Job: Quote every one of the entries below word for word, keeping each line in its original order.

Data shown:
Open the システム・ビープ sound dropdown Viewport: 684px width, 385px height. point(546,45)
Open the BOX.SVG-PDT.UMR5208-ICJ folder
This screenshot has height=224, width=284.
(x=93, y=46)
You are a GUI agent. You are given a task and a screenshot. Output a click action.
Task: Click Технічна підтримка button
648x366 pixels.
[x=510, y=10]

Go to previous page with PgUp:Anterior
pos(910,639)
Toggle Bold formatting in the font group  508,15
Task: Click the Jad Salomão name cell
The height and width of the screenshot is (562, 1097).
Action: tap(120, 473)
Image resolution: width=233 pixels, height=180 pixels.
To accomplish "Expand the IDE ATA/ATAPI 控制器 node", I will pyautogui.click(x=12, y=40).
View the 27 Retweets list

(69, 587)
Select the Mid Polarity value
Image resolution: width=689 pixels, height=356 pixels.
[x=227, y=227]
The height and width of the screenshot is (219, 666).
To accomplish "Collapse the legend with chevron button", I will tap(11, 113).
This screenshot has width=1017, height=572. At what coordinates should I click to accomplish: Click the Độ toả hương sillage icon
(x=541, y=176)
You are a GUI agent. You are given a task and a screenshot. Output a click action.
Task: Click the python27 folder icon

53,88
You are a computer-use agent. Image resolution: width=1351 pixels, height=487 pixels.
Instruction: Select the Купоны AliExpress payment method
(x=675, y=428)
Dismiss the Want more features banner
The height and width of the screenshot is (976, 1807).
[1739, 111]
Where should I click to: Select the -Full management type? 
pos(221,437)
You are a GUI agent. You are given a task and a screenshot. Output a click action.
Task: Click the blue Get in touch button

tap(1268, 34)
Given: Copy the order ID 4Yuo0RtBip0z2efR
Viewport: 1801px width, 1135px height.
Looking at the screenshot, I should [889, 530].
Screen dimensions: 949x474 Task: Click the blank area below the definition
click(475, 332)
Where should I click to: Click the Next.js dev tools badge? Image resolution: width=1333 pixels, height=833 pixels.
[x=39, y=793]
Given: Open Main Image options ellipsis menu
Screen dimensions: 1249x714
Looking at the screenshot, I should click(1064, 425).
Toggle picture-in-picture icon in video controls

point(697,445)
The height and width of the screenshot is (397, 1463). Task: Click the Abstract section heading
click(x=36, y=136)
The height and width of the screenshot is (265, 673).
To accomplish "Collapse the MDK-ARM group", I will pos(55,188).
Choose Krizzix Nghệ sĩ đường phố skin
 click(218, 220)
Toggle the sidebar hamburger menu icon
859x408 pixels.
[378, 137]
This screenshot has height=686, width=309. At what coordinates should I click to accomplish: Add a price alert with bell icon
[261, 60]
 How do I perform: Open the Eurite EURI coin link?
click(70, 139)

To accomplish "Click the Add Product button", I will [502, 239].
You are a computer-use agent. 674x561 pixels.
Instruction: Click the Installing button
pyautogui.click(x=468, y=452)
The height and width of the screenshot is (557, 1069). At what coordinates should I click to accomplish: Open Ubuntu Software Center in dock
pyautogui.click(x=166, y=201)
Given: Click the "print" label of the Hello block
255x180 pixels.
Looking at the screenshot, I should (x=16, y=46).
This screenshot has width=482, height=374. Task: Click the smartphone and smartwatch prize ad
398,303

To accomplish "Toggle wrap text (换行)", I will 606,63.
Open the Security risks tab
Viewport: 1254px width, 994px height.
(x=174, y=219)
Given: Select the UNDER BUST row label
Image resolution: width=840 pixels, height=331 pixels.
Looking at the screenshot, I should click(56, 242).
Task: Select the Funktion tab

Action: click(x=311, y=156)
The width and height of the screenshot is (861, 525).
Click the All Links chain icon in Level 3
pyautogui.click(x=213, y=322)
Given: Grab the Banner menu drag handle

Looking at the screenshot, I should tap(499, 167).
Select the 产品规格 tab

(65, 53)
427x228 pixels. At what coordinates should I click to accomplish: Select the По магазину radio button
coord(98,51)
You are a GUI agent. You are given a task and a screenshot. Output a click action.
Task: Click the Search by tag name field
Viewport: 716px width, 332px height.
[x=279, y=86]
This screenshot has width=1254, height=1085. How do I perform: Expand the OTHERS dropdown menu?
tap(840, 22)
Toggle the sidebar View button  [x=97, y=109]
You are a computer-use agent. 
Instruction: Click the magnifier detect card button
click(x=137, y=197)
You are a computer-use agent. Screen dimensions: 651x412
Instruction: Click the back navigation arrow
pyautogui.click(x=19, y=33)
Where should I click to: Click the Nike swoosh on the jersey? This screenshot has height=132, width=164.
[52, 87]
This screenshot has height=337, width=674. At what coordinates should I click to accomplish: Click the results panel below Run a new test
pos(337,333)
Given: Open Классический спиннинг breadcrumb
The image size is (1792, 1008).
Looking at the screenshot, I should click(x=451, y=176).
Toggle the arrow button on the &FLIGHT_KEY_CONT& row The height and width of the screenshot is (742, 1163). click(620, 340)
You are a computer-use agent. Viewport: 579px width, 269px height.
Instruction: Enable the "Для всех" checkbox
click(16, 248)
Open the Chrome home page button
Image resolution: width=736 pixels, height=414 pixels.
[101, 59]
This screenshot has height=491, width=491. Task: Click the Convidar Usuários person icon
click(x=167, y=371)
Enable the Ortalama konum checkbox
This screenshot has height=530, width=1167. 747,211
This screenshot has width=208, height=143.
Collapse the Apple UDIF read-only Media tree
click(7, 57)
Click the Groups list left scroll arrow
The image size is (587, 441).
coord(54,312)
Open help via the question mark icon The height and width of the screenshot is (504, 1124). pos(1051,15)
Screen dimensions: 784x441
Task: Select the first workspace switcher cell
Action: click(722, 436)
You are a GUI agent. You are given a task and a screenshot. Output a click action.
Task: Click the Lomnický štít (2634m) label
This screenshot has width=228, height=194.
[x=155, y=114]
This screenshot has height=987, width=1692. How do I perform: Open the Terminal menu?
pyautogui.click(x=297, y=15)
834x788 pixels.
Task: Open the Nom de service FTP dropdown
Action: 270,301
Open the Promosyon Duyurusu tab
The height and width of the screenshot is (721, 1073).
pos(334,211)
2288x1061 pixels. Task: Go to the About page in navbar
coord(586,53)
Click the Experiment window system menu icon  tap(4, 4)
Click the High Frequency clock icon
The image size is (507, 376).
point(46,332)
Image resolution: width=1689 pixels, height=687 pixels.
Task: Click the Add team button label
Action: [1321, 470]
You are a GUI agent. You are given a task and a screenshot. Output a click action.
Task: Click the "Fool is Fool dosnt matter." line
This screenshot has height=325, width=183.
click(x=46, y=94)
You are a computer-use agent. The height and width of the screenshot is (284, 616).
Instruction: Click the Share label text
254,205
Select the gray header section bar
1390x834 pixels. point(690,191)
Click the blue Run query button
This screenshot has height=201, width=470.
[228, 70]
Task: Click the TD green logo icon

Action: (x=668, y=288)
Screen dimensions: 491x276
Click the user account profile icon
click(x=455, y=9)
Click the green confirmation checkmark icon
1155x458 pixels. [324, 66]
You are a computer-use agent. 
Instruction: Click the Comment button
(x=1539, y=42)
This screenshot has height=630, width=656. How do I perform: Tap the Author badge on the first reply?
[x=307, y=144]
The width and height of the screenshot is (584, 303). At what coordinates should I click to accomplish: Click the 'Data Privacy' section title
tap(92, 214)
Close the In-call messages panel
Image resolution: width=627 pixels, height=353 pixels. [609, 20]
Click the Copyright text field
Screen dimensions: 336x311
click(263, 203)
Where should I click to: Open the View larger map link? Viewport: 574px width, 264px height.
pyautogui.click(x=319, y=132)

Right answer:
Open the システム・ビープ sound dropdown Viewport: 684px width, 385px height. point(546,45)
Open the BOX.SVG-PDT.UMR5208-ICJ folder
This screenshot has height=224, width=284.
(x=93, y=46)
You are a GUI agent. You are given a task and a screenshot. Output a click action.
Task: Click Технічна підтримка button
648x366 pixels.
[x=510, y=10]

Go to previous page with PgUp:Anterior
pos(910,639)
Toggle Bold formatting in the font group  508,15
Task: Click the Jad Salomão name cell
The height and width of the screenshot is (562, 1097).
Action: tap(120, 473)
Image resolution: width=233 pixels, height=180 pixels.
To accomplish "Expand the IDE ATA/ATAPI 控制器 node", I will pyautogui.click(x=12, y=40).
View the 27 Retweets list

(69, 587)
Select the Mid Polarity value
Image resolution: width=689 pixels, height=356 pixels.
[x=227, y=227]
The height and width of the screenshot is (219, 666).
To accomplish "Collapse the legend with chevron button", I will tap(11, 113).
This screenshot has width=1017, height=572. At what coordinates should I click to accomplish: Click the Độ toả hương sillage icon
(x=541, y=176)
You are a GUI agent. You are given a task and a screenshot. Output a click action.
Task: Click the python27 folder icon

53,88
You are a computer-use agent. Image resolution: width=1351 pixels, height=487 pixels.
Instruction: Select the Купоны AliExpress payment method
(x=675, y=428)
Dismiss the Want more features banner
The height and width of the screenshot is (976, 1807).
[1739, 111]
Where should I click to: Select the -Full management type? 
pos(221,437)
You are a GUI agent. You are given a task and a screenshot. Output a click action.
Task: Click the blue Get in touch button

tap(1268, 34)
Given: Copy the order ID 4Yuo0RtBip0z2efR
Viewport: 1801px width, 1135px height.
Looking at the screenshot, I should [889, 530].
Screen dimensions: 949x474 Task: Click the blank area below the definition
click(475, 332)
Where should I click to: Click the Next.js dev tools badge? Image resolution: width=1333 pixels, height=833 pixels.
[x=39, y=793]
Given: Open Main Image options ellipsis menu
Screen dimensions: 1249x714
Looking at the screenshot, I should click(1064, 425).
Toggle picture-in-picture icon in video controls

point(697,445)
The height and width of the screenshot is (397, 1463). Task: Click the Abstract section heading
click(x=36, y=136)
The height and width of the screenshot is (265, 673).
To accomplish "Collapse the MDK-ARM group", I will pos(55,188).
Choose Krizzix Nghệ sĩ đường phố skin
 click(218, 220)
Toggle the sidebar hamburger menu icon
859x408 pixels.
[378, 137]
This screenshot has height=686, width=309. At what coordinates should I click to accomplish: Add a price alert with bell icon
[261, 60]
 How do I perform: Open the Eurite EURI coin link?
click(70, 139)

To accomplish "Click the Add Product button", I will [502, 239].
You are a computer-use agent. 674x561 pixels.
Instruction: Click the Installing button
pyautogui.click(x=468, y=452)
The height and width of the screenshot is (557, 1069). At what coordinates should I click to accomplish: Open Ubuntu Software Center in dock
pyautogui.click(x=166, y=201)
Given: Click the "print" label of the Hello block
255x180 pixels.
Looking at the screenshot, I should (x=16, y=46).
This screenshot has width=482, height=374. Task: Click the smartphone and smartwatch prize ad
398,303

To accomplish "Toggle wrap text (换行)", I will 606,63.
Open the Security risks tab
Viewport: 1254px width, 994px height.
(x=174, y=219)
Given: Select the UNDER BUST row label
Image resolution: width=840 pixels, height=331 pixels.
Looking at the screenshot, I should click(56, 242).
Task: Select the Funktion tab

Action: click(x=311, y=156)
The width and height of the screenshot is (861, 525).
Click the All Links chain icon in Level 3
pyautogui.click(x=213, y=322)
Given: Grab the Banner menu drag handle

Looking at the screenshot, I should tap(499, 167).
Select the 产品规格 tab

(65, 53)
427x228 pixels. At what coordinates should I click to accomplish: Select the По магазину radio button
coord(98,51)
You are a GUI agent. You are given a task and a screenshot. Output a click action.
Task: Click the Search by tag name field
Viewport: 716px width, 332px height.
[x=279, y=86]
This screenshot has width=1254, height=1085. How do I perform: Expand the OTHERS dropdown menu?
tap(840, 22)
Toggle the sidebar View button  [x=97, y=109]
You are a computer-use agent. 
Instruction: Click the magnifier detect card button
click(x=137, y=197)
You are a computer-use agent. Screen dimensions: 651x412
Instruction: Click the back navigation arrow
pyautogui.click(x=19, y=33)
Where should I click to: Click the Nike swoosh on the jersey? This screenshot has height=132, width=164.
[52, 87]
This screenshot has height=337, width=674. At what coordinates should I click to accomplish: Click the results panel below Run a new test
pos(337,333)
Given: Open Классический спиннинг breadcrumb
The image size is (1792, 1008).
Looking at the screenshot, I should click(x=451, y=176).
Toggle the arrow button on the &FLIGHT_KEY_CONT& row The height and width of the screenshot is (742, 1163). click(620, 340)
You are a computer-use agent. Viewport: 579px width, 269px height.
Instruction: Enable the "Для всех" checkbox
click(16, 248)
Open the Chrome home page button
Image resolution: width=736 pixels, height=414 pixels.
[101, 59]
This screenshot has height=491, width=491. Task: Click the Convidar Usuários person icon
click(x=167, y=371)
Enable the Ortalama konum checkbox
This screenshot has height=530, width=1167. 747,211
This screenshot has width=208, height=143.
Collapse the Apple UDIF read-only Media tree
click(7, 57)
Click the Groups list left scroll arrow
The image size is (587, 441).
coord(54,312)
Open help via the question mark icon The height and width of the screenshot is (504, 1124). pos(1051,15)
Screen dimensions: 784x441
Task: Select the first workspace switcher cell
Action: click(722, 436)
You are a GUI agent. You are given a task and a screenshot. Output a click action.
Task: Click the Lomnický štít (2634m) label
This screenshot has width=228, height=194.
[x=155, y=114]
This screenshot has height=987, width=1692. How do I perform: Open the Terminal menu?
pyautogui.click(x=297, y=15)
834x788 pixels.
Task: Open the Nom de service FTP dropdown
Action: 270,301
Open the Promosyon Duyurusu tab
The height and width of the screenshot is (721, 1073).
pos(334,211)
2288x1061 pixels. Task: Go to the About page in navbar
coord(586,53)
Click the Experiment window system menu icon  tap(4, 4)
Click the High Frequency clock icon
The image size is (507, 376).
point(46,332)
Image resolution: width=1689 pixels, height=687 pixels.
Task: Click the Add team button label
Action: [1321, 470]
You are a GUI agent. You are given a task and a screenshot. Output a click action.
Task: Click the "Fool is Fool dosnt matter." line
This screenshot has height=325, width=183.
click(x=46, y=94)
You are a computer-use agent. The height and width of the screenshot is (284, 616).
Instruction: Click the Share label text
254,205
Select the gray header section bar
1390x834 pixels. point(690,191)
Click the blue Run query button
This screenshot has height=201, width=470.
[228, 70]
Task: Click the TD green logo icon

Action: (x=668, y=288)
Screen dimensions: 491x276
Click the user account profile icon
click(x=455, y=9)
Click the green confirmation checkmark icon
1155x458 pixels. [324, 66]
You are a computer-use agent. 
Instruction: Click the Comment button
(x=1539, y=42)
This screenshot has height=630, width=656. How do I perform: Tap the Author badge on the first reply?
[x=307, y=144]
The width and height of the screenshot is (584, 303). At what coordinates should I click to accomplish: Click the 'Data Privacy' section title
tap(92, 214)
Close the In-call messages panel
Image resolution: width=627 pixels, height=353 pixels. [609, 20]
Click the Copyright text field
Screen dimensions: 336x311
click(263, 203)
Where should I click to: Open the View larger map link? Viewport: 574px width, 264px height.
pyautogui.click(x=319, y=132)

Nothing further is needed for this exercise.